(Some of) What I’ve learned from working with culturally specific nonprofits through CBPR
Over the last two years I’ve had the opportunity to utilize what I’ve learned being in an Applied Social & Community Psychology PhD program to engage with culturally-specific nonprofits towards action research. In this work, I engaged with almost two dozen community organizations who target services to underserved communities.
Prior community engagement matters
I had been previously involved with community organizations as an active member of Black Lives Matter Portland, where I had the opportunity to collaborate with many other racial and other social justice organizations on events, programs, and campaigns. From this work, I had previously made connections and relationships with others locally working for similar causes outside of academia and research. Because of my prior engagement, when approaching culturally-specific nonprofits to collaborate on the current projects, trust had already been established and the buy-in process was much easier.

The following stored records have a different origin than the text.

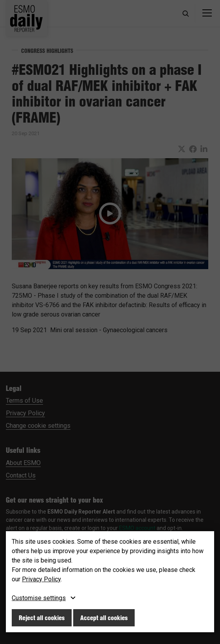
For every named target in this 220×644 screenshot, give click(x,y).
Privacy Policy (41, 579)
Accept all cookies (104, 618)
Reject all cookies (41, 618)
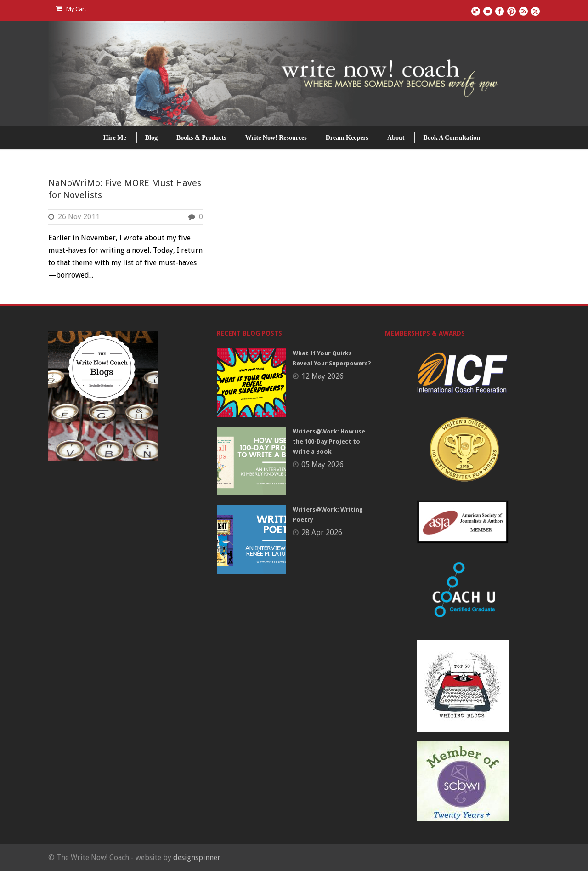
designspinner (197, 857)
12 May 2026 (322, 376)
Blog (151, 137)
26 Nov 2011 (79, 216)
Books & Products (201, 137)
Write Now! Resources (276, 137)
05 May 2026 (322, 464)
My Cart (71, 9)
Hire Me (115, 137)
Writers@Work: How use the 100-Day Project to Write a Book (329, 441)
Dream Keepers (347, 137)
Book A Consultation (452, 137)
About (396, 137)
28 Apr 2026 (322, 532)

Including many people may be time consuming, but is well worth it
For these projects we engaged with a Community-Based Participatory Research (CBPR) approach. We directly engaged community members across the state as leads by working with them during the design of the study, participant recruitment, focus group moderation, and member checking process. This approach was more time consuming and took much more coordination, but by taking a CBPR approach we were able to gain insight that informed both the study’s procedures and analysis, adding to the validity of the results.
Be prepared to speak to non-academic audiences about the research
Both during the design of the projects and months afterwards, I received many requests from various public institutions and community organizations to speak on panels, deliver workshops, and present findings related to my work with communities. These were and continue to be great opportunities to share the work done, advocate for local actions, develop presentation skills outside of the academy, and to deepen relationships and trust within the community.
Transparency of positionality matters
In academic settings we are too often not encouraged to state our positionality. Culturally specific community organizations differ in these values and want to know about you as a person, rather than just as an “objective” researcher.
Make material accessible to those outside academia
Action research often has more stakeholders, as individuals and organizations are interested in the practicality and usefulness of the procedures, data, and results. Two ways that I was better able to make the studies accessible were by 1) Organizing all resources and documents in a way that is easily shareable, such as on Google Drive, and 2) Framing and disseminating results in ways that are practical for both community partners and, if the final reports are made public, beyond.
We all have a lot to learn
Even if you are a member of the community, it is important to not ever attempt to speak for them or assume that your views and goals are the collective views and goals. The learning process that occurs when working with community organizations should be fully embraced to produce better research and become a better researcher.